Scientists Recreate Darwin Galapagos Expedition

Last month, a group of scientists and environmentalists finished an amazing journey to the Galápagos Islands, following the same path that Charles Darwin took. They started their trip in Plymouth, England, and their goal was to deal with the current problems facing these special islands, which are now a protected World Heritage Site and a marine reserve.

Oosterschelde

The team sailed on a very old ship called the Oosterschelde, which had three big masts. They started their trip in August and visited places like the Canary Islands, Cape Verde, Brazil, and Chile. They also met new scientists and activists during their journey.

Sarah Darwin, a famous botanist and grand grand daughter of Charles Darwin was leading the scientist team.

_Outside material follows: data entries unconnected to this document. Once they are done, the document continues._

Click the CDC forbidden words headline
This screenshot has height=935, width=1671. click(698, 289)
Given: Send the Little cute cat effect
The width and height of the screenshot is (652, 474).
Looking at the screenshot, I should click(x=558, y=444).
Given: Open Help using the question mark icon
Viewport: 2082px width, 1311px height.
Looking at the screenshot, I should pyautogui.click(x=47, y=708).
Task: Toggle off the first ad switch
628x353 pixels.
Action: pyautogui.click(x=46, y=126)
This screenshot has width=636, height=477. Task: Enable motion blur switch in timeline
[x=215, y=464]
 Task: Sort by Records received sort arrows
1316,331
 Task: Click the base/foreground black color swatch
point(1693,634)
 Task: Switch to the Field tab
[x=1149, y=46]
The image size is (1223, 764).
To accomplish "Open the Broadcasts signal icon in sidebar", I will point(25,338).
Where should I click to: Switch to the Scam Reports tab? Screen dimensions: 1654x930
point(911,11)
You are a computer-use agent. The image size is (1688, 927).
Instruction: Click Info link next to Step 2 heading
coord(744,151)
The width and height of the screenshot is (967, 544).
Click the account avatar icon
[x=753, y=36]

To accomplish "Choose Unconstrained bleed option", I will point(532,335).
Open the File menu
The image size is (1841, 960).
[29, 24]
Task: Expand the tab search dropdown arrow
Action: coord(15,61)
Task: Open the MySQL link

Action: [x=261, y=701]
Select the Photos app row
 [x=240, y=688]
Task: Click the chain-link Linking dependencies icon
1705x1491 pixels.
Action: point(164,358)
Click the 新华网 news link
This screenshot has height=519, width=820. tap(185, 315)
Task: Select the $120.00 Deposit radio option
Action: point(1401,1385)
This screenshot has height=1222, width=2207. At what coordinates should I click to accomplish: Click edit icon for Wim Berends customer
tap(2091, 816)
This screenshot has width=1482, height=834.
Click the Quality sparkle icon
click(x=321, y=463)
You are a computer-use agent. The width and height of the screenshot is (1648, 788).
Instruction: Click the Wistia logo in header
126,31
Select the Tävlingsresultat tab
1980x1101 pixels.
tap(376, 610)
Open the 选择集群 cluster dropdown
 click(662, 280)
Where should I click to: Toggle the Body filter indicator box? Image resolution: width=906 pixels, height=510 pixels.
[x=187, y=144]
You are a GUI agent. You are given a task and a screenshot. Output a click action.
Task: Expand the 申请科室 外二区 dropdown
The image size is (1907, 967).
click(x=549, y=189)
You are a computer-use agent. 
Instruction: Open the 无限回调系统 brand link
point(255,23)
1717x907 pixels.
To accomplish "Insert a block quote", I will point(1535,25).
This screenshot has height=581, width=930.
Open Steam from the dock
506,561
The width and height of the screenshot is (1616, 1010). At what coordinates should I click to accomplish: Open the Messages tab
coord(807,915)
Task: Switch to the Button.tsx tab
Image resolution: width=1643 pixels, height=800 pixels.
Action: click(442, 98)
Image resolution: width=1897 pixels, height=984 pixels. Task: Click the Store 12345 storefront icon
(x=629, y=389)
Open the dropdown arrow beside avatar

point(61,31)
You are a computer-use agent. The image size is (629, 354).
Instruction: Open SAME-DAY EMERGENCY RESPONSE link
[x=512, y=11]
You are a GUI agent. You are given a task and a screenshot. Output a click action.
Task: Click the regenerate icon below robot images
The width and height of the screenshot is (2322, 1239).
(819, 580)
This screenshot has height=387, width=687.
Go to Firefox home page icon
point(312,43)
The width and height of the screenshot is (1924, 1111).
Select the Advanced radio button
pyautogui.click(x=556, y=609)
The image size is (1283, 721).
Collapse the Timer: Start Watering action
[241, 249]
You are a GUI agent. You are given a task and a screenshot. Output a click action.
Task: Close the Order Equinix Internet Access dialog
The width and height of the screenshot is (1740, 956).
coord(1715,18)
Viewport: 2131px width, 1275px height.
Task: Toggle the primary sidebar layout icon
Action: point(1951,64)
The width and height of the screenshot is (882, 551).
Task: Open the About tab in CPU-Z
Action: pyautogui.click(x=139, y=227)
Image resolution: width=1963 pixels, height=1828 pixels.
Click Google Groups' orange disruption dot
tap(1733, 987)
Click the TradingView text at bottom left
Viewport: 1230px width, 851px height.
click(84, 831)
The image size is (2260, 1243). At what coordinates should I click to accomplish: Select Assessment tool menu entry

She carried her ancestor’s famous book, “On the Origin of Species,” as she explored how the Galápagos have changed since 1835. She noted, “Now, many people are working hard to protect these islands.”

On the origin of species

Darwin’s Inheritors

In the past, the Galapagos Islands were a resting place for pirates who hunted and ate the large turtles that live there. During World War II, the islands had a US military base.

Sarah Darwin, a descendant of Charles Darwin, believes he would be amazed by the efforts to protect the islands and their wildlife today. She first visited the Galapagos in 1995 and drew pictures of the special plants there. Later, she studied native tomatoes.

Sarah Darwin

Now, Sarah helps young people learn about environmental issues. She’s part of a project to create 200 “heirs” of Darwin, who will speak out about threats to the planet.

On their journey from Plymouth to the Galapagos, the ship Oosterschelde stopped at different ports. They picked up new scientists and activists and dropped off others along the way.

One of the new members, Laya Pothunuri from India, joined to help improve the irrigation systems for growing coffee. She plans to use recycled plastic to fix the problem, as plastic waste is harming the wildlife there.

Plastic Pollution Dangers

In the Galapagos, the team worked with well-known researchers from Universidad San Francisco de Quito (USFQ), the Charles Darwin Foundation, and Conservation International. They joined forces to deal with the widespread problem of invasive species and to safeguard the fragile native ecosystems.

Galapagos turtle with pollution

A study by the Charles Darwin Foundation last year discovered that giant turtles in the area were eating harmful things because of human pollution. The samples showed that almost 90 percent of the things they ate were plastic, eight percent were cloth, and the rest were metal, paper, cardboard, building materials, and glass.